« Les entrepreneurs n’ont plus le droit de voter avec leurs pieds »

Entrepreneur engagé dans le débat public, Marc Simoncini, serial e-entrepreneur et business angel, fondateur de Meetic et patron de Sensee, a posté, dimanche 15 novembre, un message sur Facebook et Twitter suite aux attentats, pour conjurer ses collègues chefs d’entreprises tricolores exilés à revenir au pays.

Ces posts ont été repris et diffusés largement sur les réseaux sociaux, créant la controverse. Leur auteur ne compte pas en rester là.

Vous attendiez-vous à autant de réactions, qui vont de l’encouragement à l’agacement?

J’ai écrit ce texte dimanche, derrière mon ordinateur, à chaud, comme un cri du coeur. C’est une contribution épidermique, un peu à l’emporte-pièce mais j’assume. Je ne m’attendais pas à ce que ça prenne comme un feu de paille, j’ai été submergé de réponses sur les réseaux, de SMS, de coups de fil. Je me suis fâché avec quelques amis entrepreneurs, beaucoup de mes amis, partis en Belgique, aux Etats-Unis, en Asie qui n’ont pas apprécié le message qu’ils trouvent culpabilisant, ils me voient comme un donneur de leçons. Mais s’ils ont pas aimé, moi je persiste et signe. D’autant que, parfois à ma surprise, beaucoup d’autres m’ont passé des messages de soutien. En France certains me disent que j’ai le courage de dire ce qu’ils n’osent pas dire pour ne blesser personne. A l’étranger, certains m’avouent que je leur ai collé le doute, qu’ils se posent des questions.

Pourquoi jugez-vous urgent, après ces attentats terroristes, que les entrepreneurs exilés reviennent ?

Car la vie en France a basculé en 48h. Aujourd’hui, nous sommes en guerre. Et le nerf de la guerre, c’est l’argent. J’ai passé mon week-end à lire tout ce que je pouvais sur l’état de l’armée, de la police, de la justice, et j’en suis ressorti effrayé. La France n’a plus les moyens d’assurer sa sécurité. Les effectifs et les moyens de l’armée ont été drastiquement réduits. La police œuvre avec du matériel antique. La SNCF met 400 millions d’euros pour son budget de sécurité et quand on voit l’attaque avortée dans le Thalys fin août, on se dit qu’il faudrait plus du double! Voilà pourquoi tous les entrepreneurs, qui ont de l’intelligence, des idées, qui créent les richesses, qui sont les forces vives du pays doivent rester et rentrer en France. Il faut impérativement s’unir tous d’abord pour payer des impôts, faire rentrer l’argent nécessaire mais aussi pour peser politiquement, se faire entendre, imposer une meilleure allocation des ressources budgétaires. A un moment, il faut arbitrer entre le pognon que tu as et le pays dans lequel tu veux vivre. Ce n’est plus possible de voter avec ses pieds. C’est l’heure, pour ceux qui ont réussi, de rendre à ce pays qui leur a permis de réussir, s’ils veulent le garder pour permettre à leurs enfants d’y réussir!

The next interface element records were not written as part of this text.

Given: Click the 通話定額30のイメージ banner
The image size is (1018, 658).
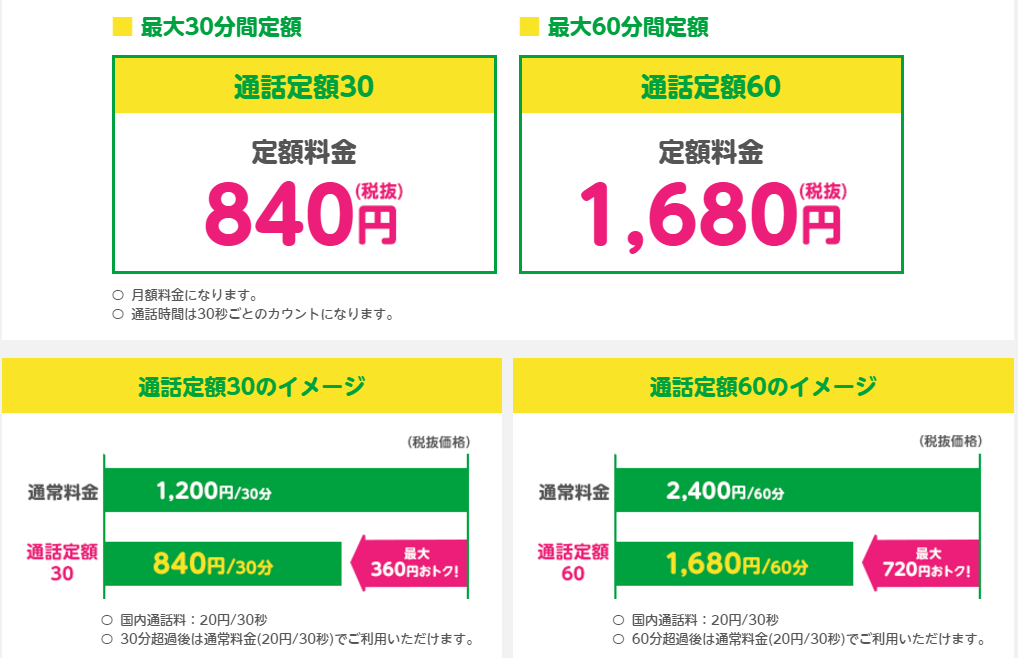Looking at the screenshot, I should pyautogui.click(x=252, y=385).
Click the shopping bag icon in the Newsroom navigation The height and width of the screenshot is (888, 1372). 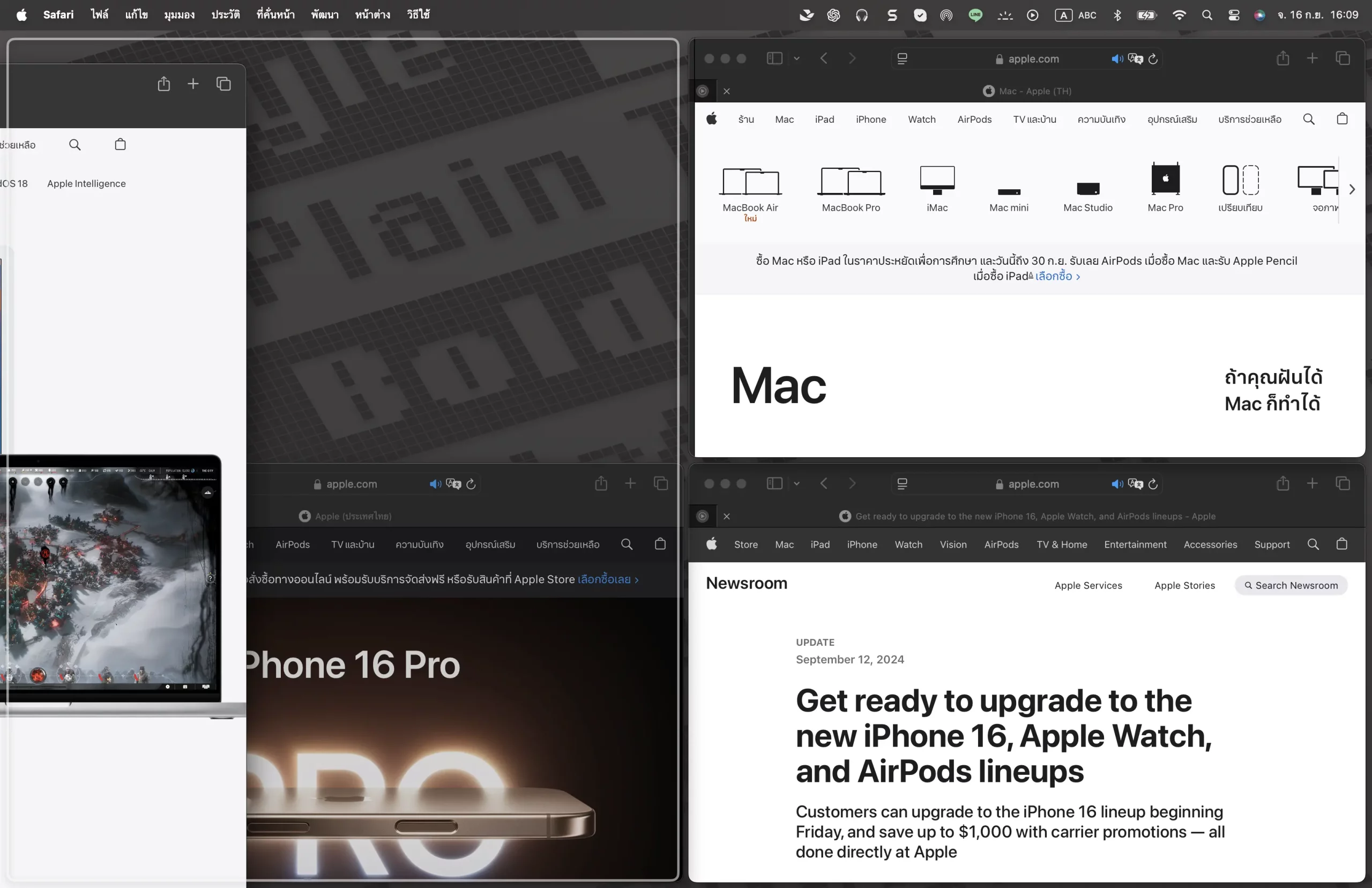pyautogui.click(x=1341, y=544)
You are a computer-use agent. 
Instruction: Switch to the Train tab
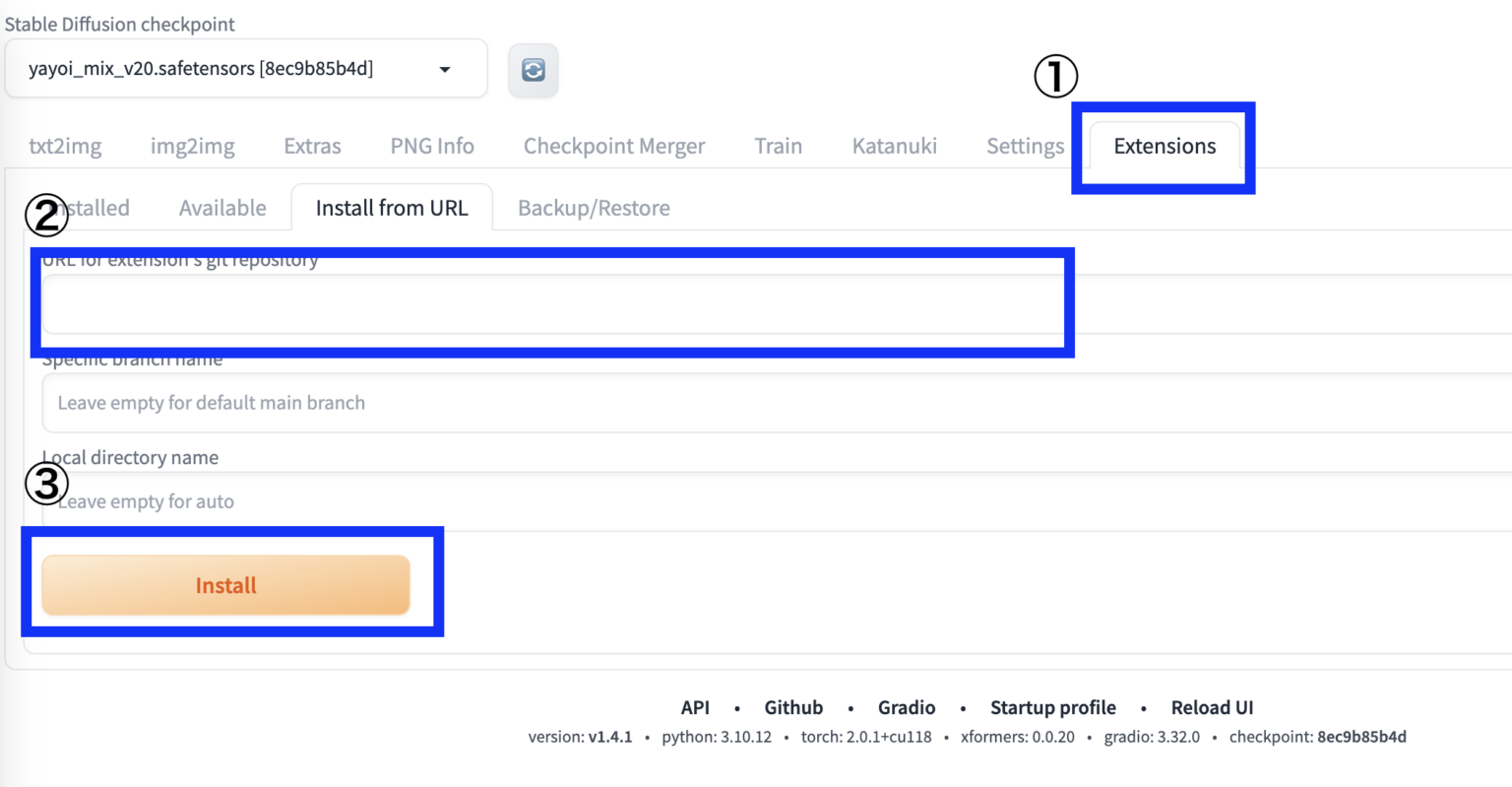(778, 146)
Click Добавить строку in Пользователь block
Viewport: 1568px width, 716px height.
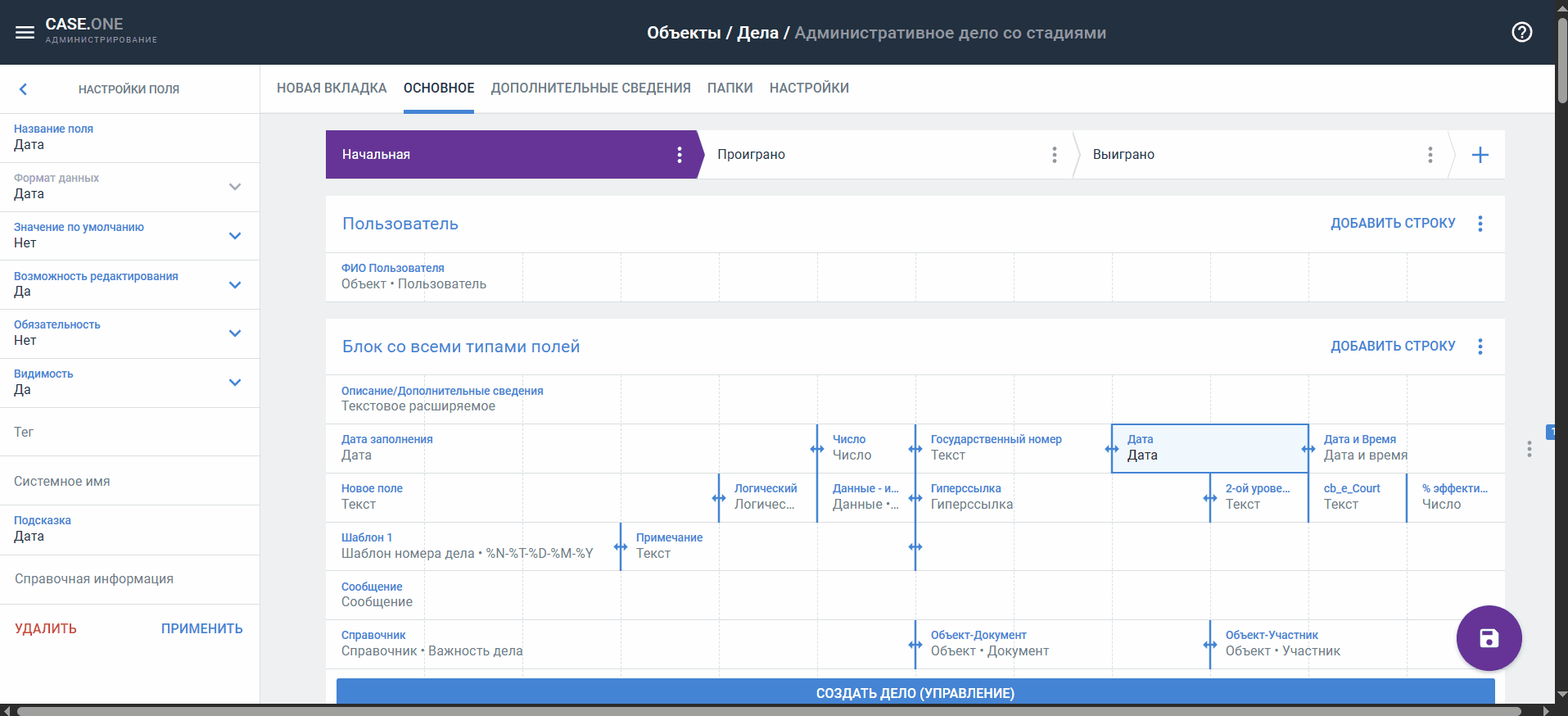pyautogui.click(x=1392, y=224)
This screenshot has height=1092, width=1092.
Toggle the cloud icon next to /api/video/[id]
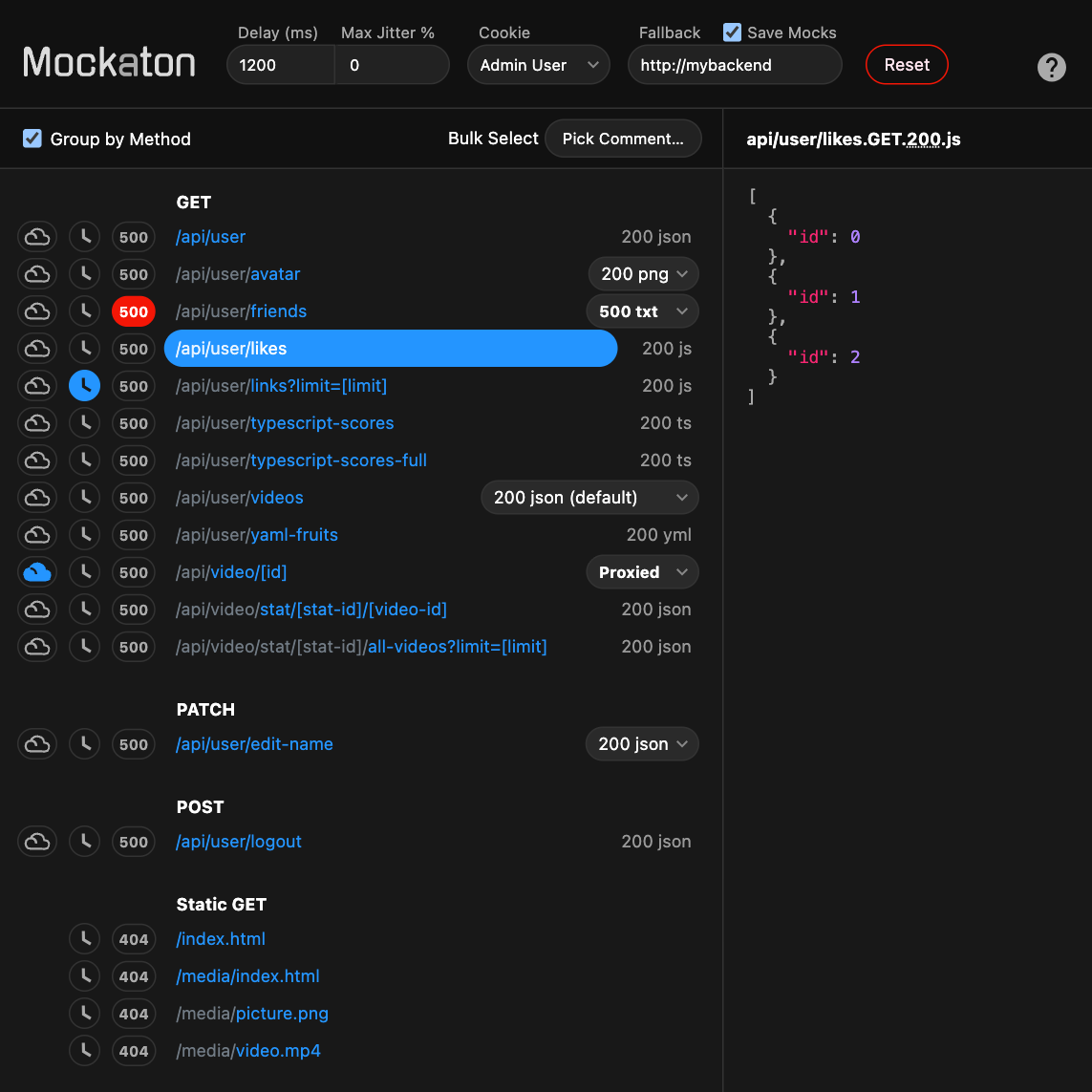(36, 571)
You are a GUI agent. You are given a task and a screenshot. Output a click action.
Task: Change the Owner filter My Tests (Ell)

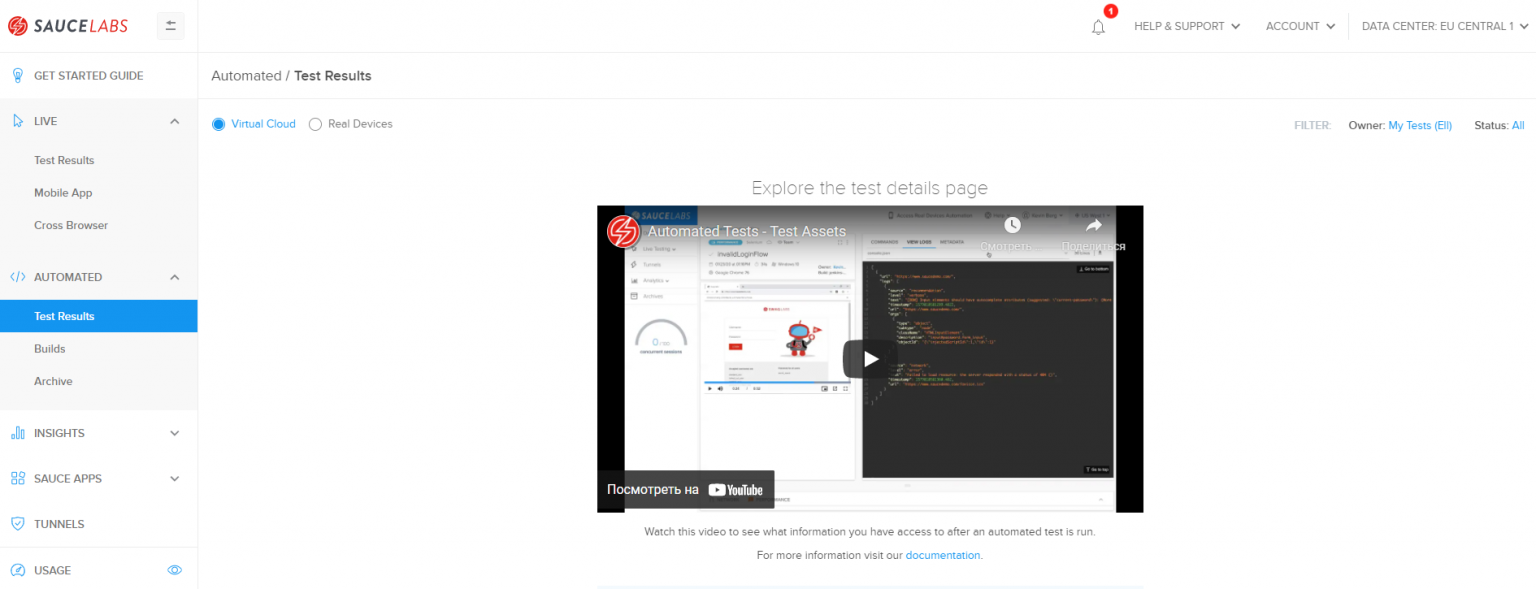click(x=1419, y=125)
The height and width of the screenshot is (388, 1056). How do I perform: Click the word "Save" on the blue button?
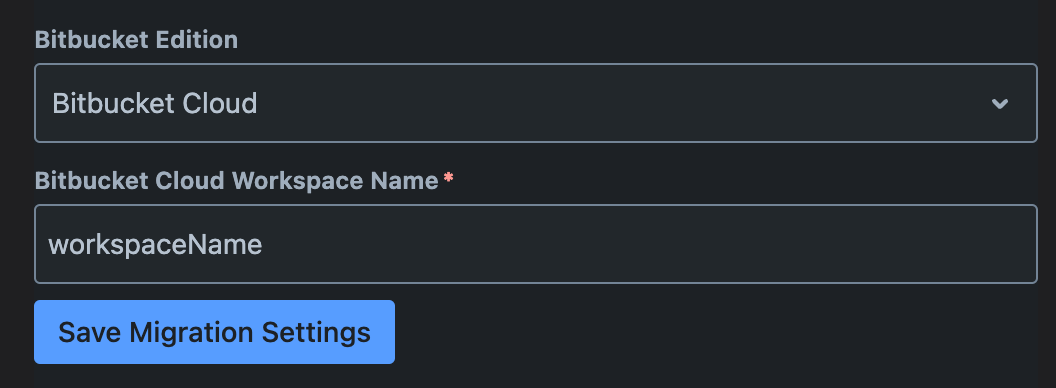pos(90,332)
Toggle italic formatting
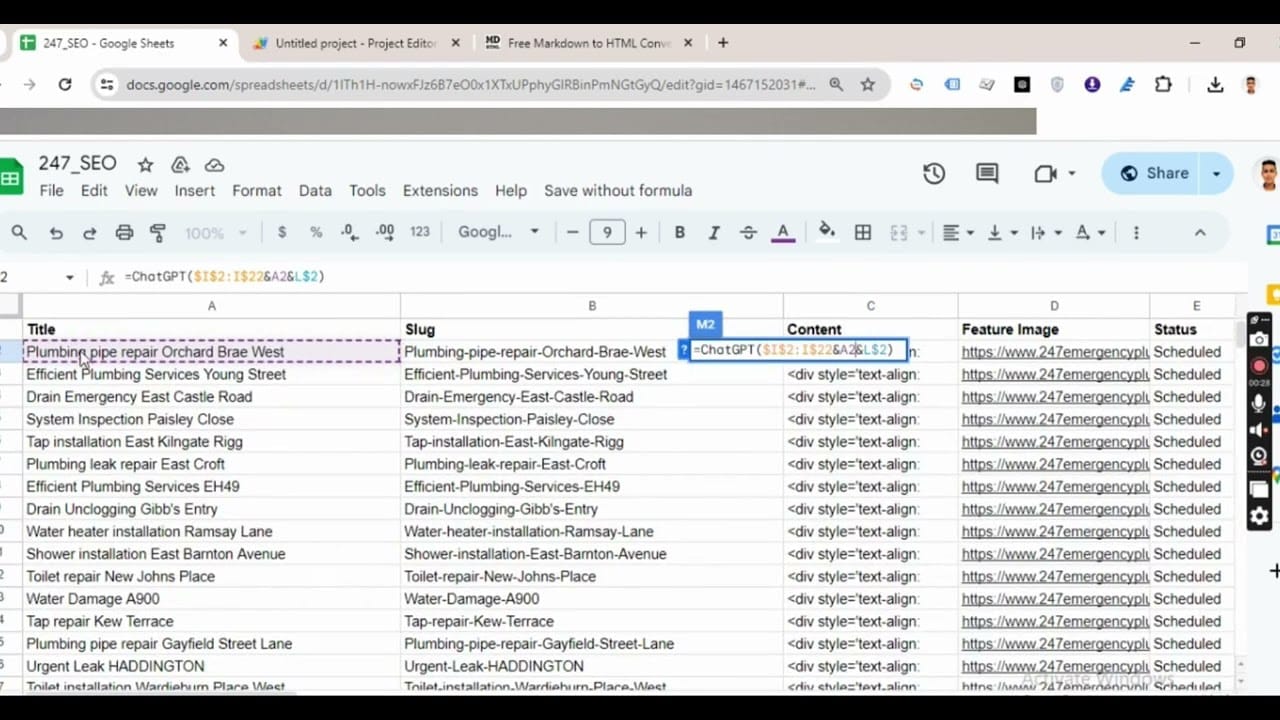This screenshot has height=720, width=1280. click(714, 233)
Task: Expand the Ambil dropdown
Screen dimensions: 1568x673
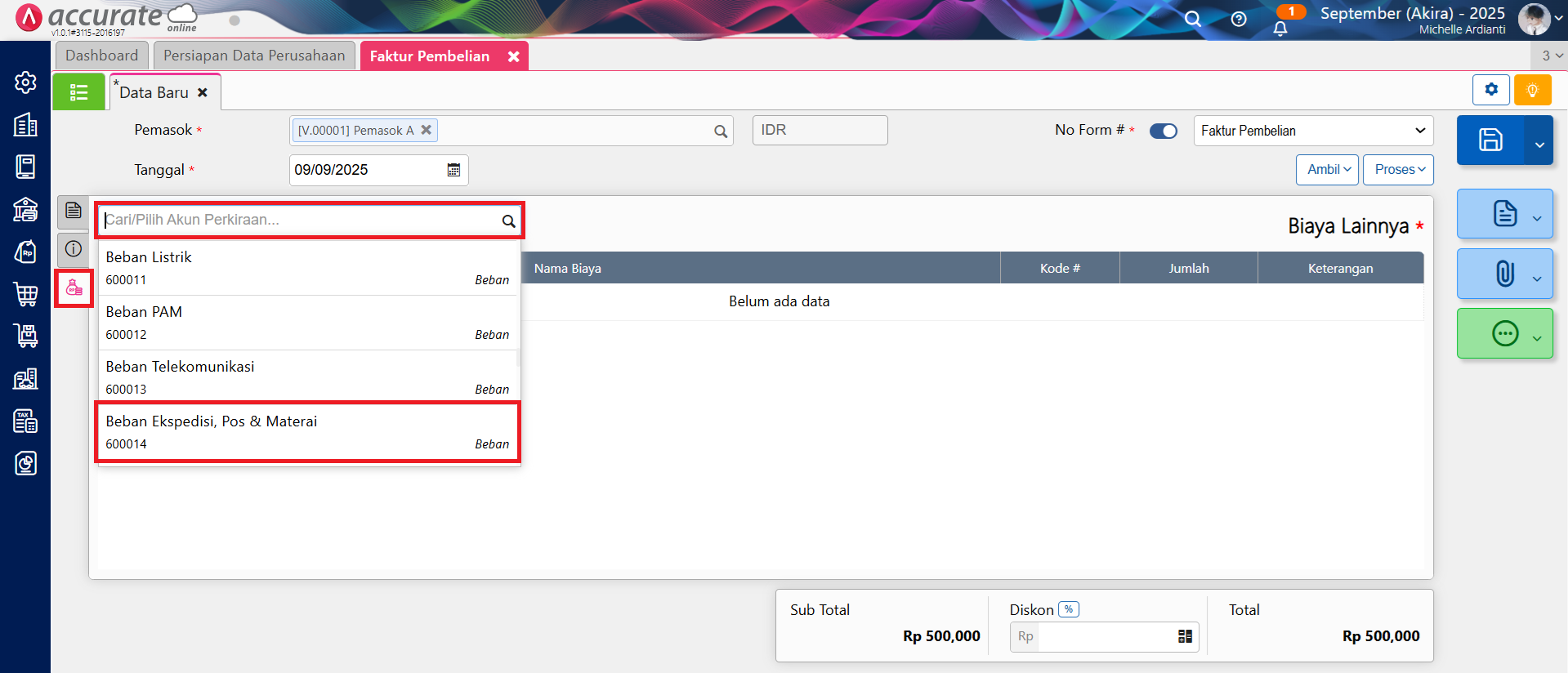Action: [1327, 170]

Comptez-vous aller plus loin ?

Oui, j’aimerais secouer tous mes amis de bonne volonté, et les autres, les timides, les peureux, les fatalistes, les démobilisés, pour signer un manifeste commun, appelant toutes les bonnes âmes à contribuer, d’une façon ou d’une autre. Car si à ceux qui se sont barrés pour l’argent se rajoutent d’autres qui partent par peur, quel sera l’avenir de ce pays qu’on aime tant ? Je m’en fous d’avoir l’air cocardier. On est au pied du mur, et pour ceux qui ont de l’argent, du talent, le devoir d’aider c’est maintenant.